Scammers are sneaking into instant-messaging accounts to send out lures for their information-thieving Web sites.

Joris Evers Staff Writer, CNET News.com
Joris Evers covers security.
Joris Evers
2 min read
In a twist on phishing, cybercrooks are hijacking instant-messaging accounts to lure people to their information-thieving Web sites.

Traditional phishing scams send out spam e-mail that contain links to fraudulent Web sites. These sites try to trick people into giving up sensitive information, such as credit card details, Social Security numbers or login credentials for online services.

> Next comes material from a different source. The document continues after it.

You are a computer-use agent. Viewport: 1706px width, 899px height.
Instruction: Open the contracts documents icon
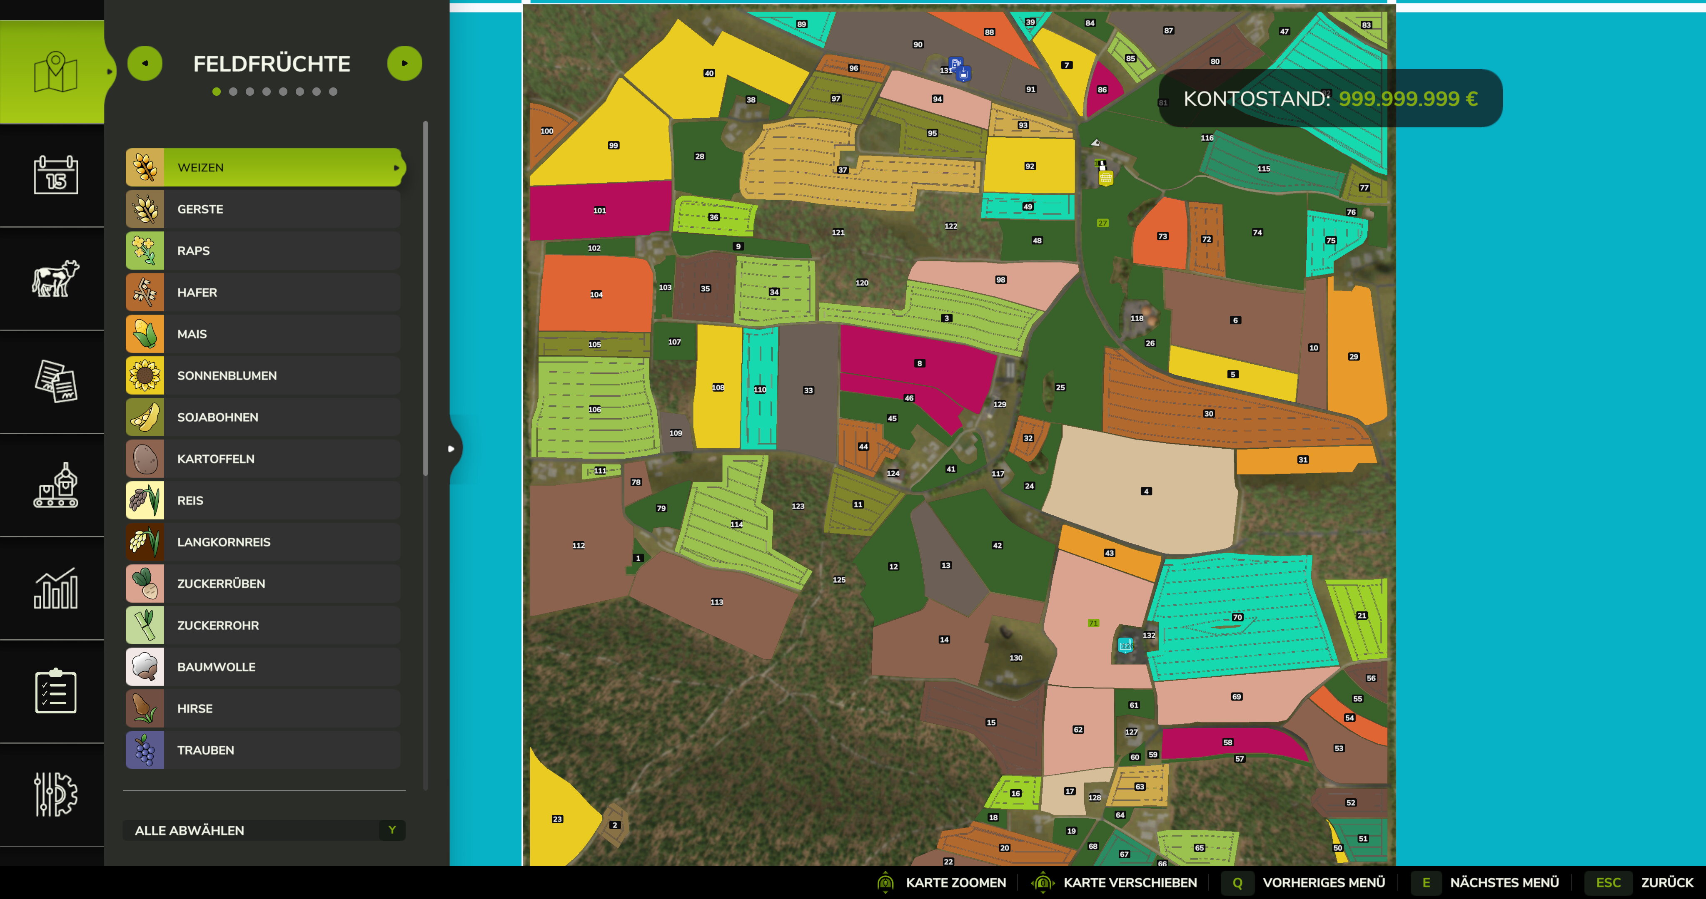click(x=56, y=381)
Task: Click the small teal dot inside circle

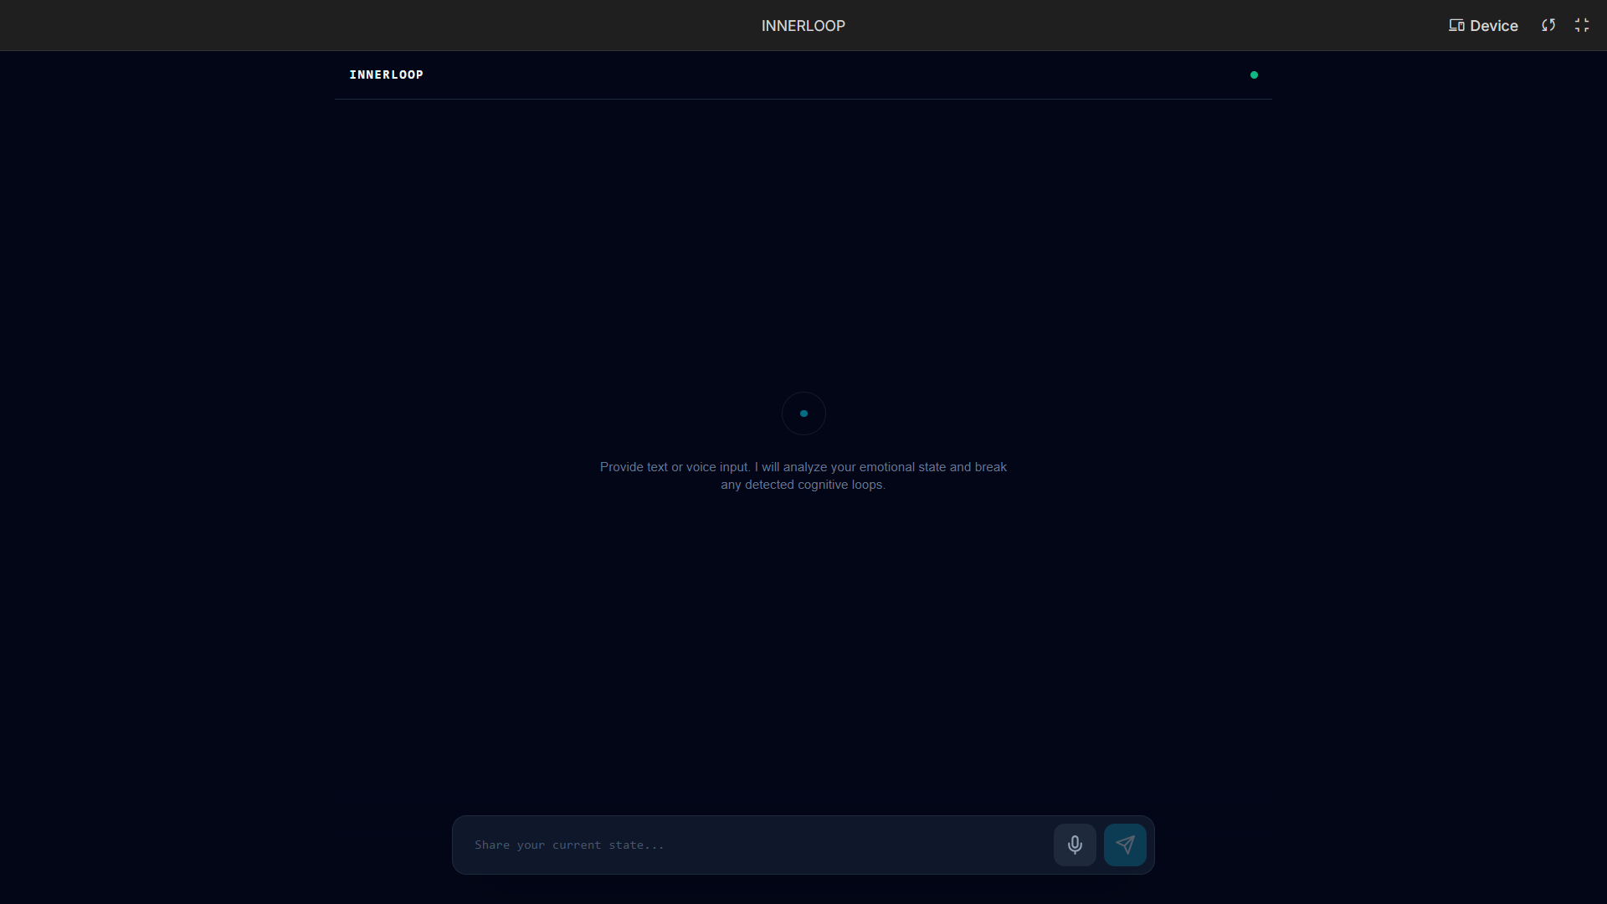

In a tactic that includes an arsenal of online weapons, scammers are now also commandeering IM accounts to spread their bait. The barrage of attacks used includes account hijacking, phishing and SPIM, or spam via instant messaging.


On Friday, for example, a Yahoo employee found that scammers had used her account. They sent her Yahoo Messenger contacts a link to a phishing site. The miscreants had gotten hold of her login credentials, probably through another scam that she had fallen for, the company said.

The link led to a site hosted on Geocities, Yahoo's free Web space service. The fraudulent site looked just like a Yahoo Photos Web site and asked visitors for their Yahoo login information. Yahoo took the scam site down on Friday morning.

"These hackers are super-devious, and we try to stay as much ahead of them as we can, but it is an industrywide issue," a Yahoo representative said Monday.

Education is important in battling the problem, the Yahoo representative said. As part of that, people should know not to blindly trust links received in IM, even if the link comes from a friend. Such links could be part of an IM worm or, as happened on Friday, bait for a phishing scam.

In August, Yahoo launched a new security feature that lets people customize their login page, a measure designed to thwart phishing scams. The feature requires the user to create a unique "sign-in seal" on a specific PC. This seal--a text message or photo--will be displayed on the Yahoo login page when visited with that key.

Phishing is one of the most common online threats. In August, 26,150 phishing Web sites were reported to the Anti-Phishing Working Group, a cross-industry group established to fight phishing.